Comme les années précédentes, l'enjeu de la fin de gestion 2014 réside donc, pour les paiements, dans la levée de la réserve organique. Une levée complète de la réserve permettrait de diminuer le report de charges sur 2015 de près de 25 millions d'euros par rapport à 2014 ; à l'inverse, en cas d'annulation de l'intégralité de la réserve, le report de charges serait accru de près de 60 millions, préemptant une partie des ressources ouvertes au PLF pour 2015. Cette aggravation du report de charge pourrait compromettre la soutenabilité à moyen terme des investissements dans la recherche et le renseignement, partant l'exécution de la LPM dans ces domaines. C'est là un grave sujet de préoccupation.
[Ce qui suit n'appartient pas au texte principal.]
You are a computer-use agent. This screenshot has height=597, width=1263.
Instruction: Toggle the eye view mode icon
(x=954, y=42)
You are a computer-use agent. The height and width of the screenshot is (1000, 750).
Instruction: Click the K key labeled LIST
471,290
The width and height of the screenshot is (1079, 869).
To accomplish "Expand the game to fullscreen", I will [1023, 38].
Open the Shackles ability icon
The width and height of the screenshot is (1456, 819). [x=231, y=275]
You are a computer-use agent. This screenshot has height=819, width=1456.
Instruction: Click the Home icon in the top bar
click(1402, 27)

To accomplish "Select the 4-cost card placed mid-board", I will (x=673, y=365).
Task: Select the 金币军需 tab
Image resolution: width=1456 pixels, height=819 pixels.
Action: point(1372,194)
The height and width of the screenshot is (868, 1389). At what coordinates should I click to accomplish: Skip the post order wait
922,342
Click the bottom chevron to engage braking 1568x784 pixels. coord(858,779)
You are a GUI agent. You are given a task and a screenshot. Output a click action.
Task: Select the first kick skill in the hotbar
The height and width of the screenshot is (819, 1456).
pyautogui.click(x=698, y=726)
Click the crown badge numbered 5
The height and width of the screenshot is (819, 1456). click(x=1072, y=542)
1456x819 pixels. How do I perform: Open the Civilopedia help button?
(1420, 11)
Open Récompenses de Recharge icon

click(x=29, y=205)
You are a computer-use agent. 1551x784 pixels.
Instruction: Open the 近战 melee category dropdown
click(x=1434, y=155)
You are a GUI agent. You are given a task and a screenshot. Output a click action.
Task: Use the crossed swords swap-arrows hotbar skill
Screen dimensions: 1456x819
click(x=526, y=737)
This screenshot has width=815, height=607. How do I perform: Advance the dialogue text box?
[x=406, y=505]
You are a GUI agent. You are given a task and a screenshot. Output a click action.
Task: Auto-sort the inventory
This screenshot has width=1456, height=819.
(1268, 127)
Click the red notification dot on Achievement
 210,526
Parce qu'il concentre l'essentiel de la fonction stratégique « Connaissance et anticipation », le programme 144 confère à la Défense les justes moyens d'une appréciation aussi complète et autonome que possible de notre environnement international. Il permet aussi d'assurer la bonne articulation entre l'expression des besoins stratégiques et la construction de programmes d'armement adaptés. L'enveloppe dévolue par la LPM permet de répondre à cette ambition, et le PLF pour 2015 s'inscrit dans la même perspective.